The revelations by Edward Snowden about the NSA’s collection of “metadata” on every phone call that is made in the U.S. has led to concerns about whether the government should be collecting this type of information and whether there are adequate safeguards as when and how the government may be permitted to use the information. Putting aside the host of legal and security issues associated with this program, most Americans probably still are not aware that, for example, the five largest tech companies, Google, Facebook, Apple, Amazon, and Yahoo collect information that contains far more personal details, and is available to the government for the asking. While the exact types of data collected differs somewhat amongst these tech giants, nearly all collect “ad clicks,” “browser information,” email addresses” “IP addresses,” “phone numbers,” “search queries,” etc. The companies aren’t stealing this information but are obtaining it without cost from users, who either don’t care or haven’t taken the time to read the privacy policies of the tech companies which give the companies free access to this information.

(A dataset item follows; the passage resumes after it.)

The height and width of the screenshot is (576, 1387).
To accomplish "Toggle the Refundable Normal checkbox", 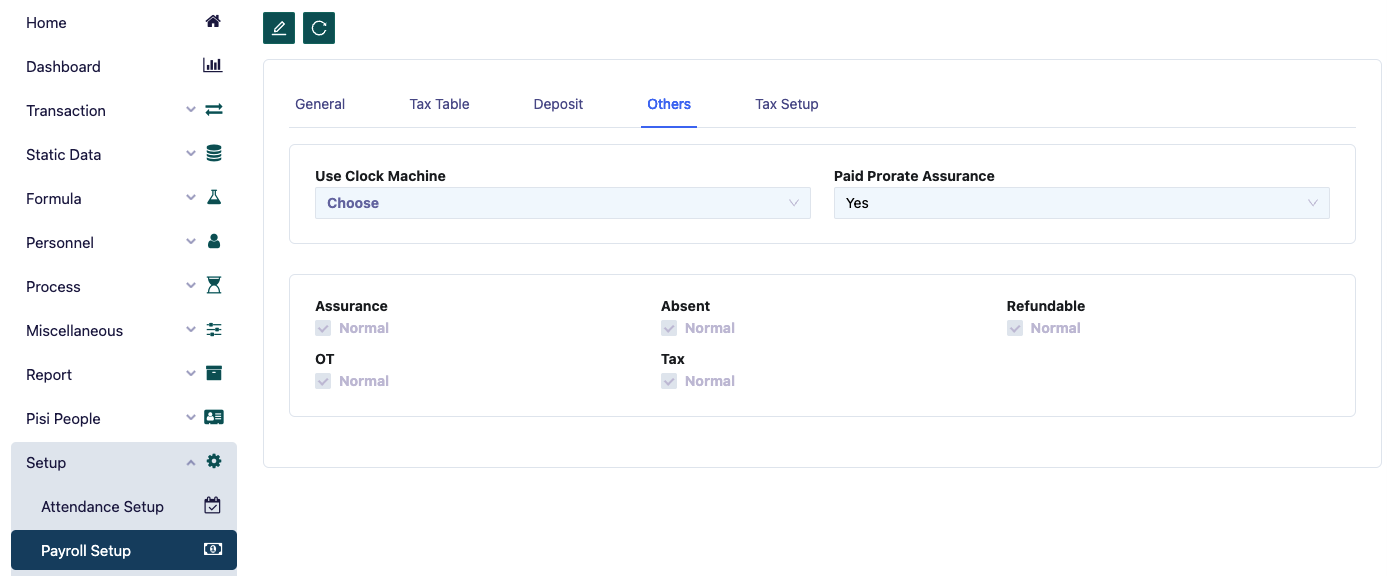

Perhaps, what is equally disturbing about the companies’ unfettered use of the information is the very limited legal protection given to such information. The primary and most important federal privacy law in the United States, The Stored Communications Act (SCA), which was originally enacted in 1986, to govern the privacy of computer network communications and grants Internet users a set of statutory privacy rights that limit the government’s power to access a person’s communications and records, but does not cover, for example, search queries. In other words, search records, such as whether a person visited a website for alcohol or drug addiction centers can be disclosed to the government without even a subpoena.
Moreover, while standing alone, each of the type of data may only pose a limited threat to an individual’s privacy, by combining the different types of data generates a precise, comprehensive record of a person’s public movements that reflects a wealth of detail about familial, political, professional, religious, and sexual associations that can be stored and mined for information years into the future, not only by the companies but by the government as well. Thus, if the search query for drug addiction or alcohol treatment is combined with ad clicks and phone numbers, a much more complete profile of the user is generated which is freely available to the government. Because the information can be acquired by the government at little or no cost there is no monetary restraint on the information collected by the government which can lead to the government having access a substantial quantum of information about any person whom the government wishes and may “’alter the relationship between citizen and government in a way that is inimical to democratic.”
James Madison, the principal author of the Bill of Rights, is reported to have observed, “Since the general civilization of mankind, I believe there are more instances of the abridgement of freedom by the people by gradual and silent encroachments by those in power than by violent and sudden usurpations.” Indeed, this data that can be freely obtained by the government at virtually no lower cost is just the type of “gradual and silent encroachment” into the very details of our lives that we as a society must be vigilant to prevent. Congress should carefully consider whether there should be limits on whether the government can obtain this information and how the information can be obtained. It is too important an issue for the government to decide without the knowledge and consent of the American public.